EXERCISE INSTRUCTIONS:
Looking at the listing below, work out the number of lines where the string "Shakira" shows up, and give that number only.
Start of Block
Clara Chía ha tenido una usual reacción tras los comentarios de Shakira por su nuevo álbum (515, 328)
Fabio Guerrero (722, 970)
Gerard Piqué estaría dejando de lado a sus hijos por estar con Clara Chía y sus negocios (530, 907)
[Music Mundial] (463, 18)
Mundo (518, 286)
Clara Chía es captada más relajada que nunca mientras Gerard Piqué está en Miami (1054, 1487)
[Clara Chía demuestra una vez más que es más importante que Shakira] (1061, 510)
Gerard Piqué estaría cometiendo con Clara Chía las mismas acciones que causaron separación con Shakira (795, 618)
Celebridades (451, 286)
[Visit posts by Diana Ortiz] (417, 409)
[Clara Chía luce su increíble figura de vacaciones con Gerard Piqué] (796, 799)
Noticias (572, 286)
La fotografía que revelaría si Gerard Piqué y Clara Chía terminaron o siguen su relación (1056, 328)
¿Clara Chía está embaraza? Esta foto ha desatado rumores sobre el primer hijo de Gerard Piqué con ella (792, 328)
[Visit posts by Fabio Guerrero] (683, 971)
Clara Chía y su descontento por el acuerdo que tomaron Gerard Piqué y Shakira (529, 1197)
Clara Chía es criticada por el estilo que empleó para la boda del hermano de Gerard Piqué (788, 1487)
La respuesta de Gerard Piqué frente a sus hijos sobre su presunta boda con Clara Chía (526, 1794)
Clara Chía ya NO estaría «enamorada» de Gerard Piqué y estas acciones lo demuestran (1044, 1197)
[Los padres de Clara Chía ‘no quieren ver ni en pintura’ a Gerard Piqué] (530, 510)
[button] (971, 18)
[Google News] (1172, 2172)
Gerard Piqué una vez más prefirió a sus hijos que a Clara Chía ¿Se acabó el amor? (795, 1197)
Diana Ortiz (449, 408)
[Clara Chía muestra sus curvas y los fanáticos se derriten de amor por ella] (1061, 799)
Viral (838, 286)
End of Block
REPLY:
4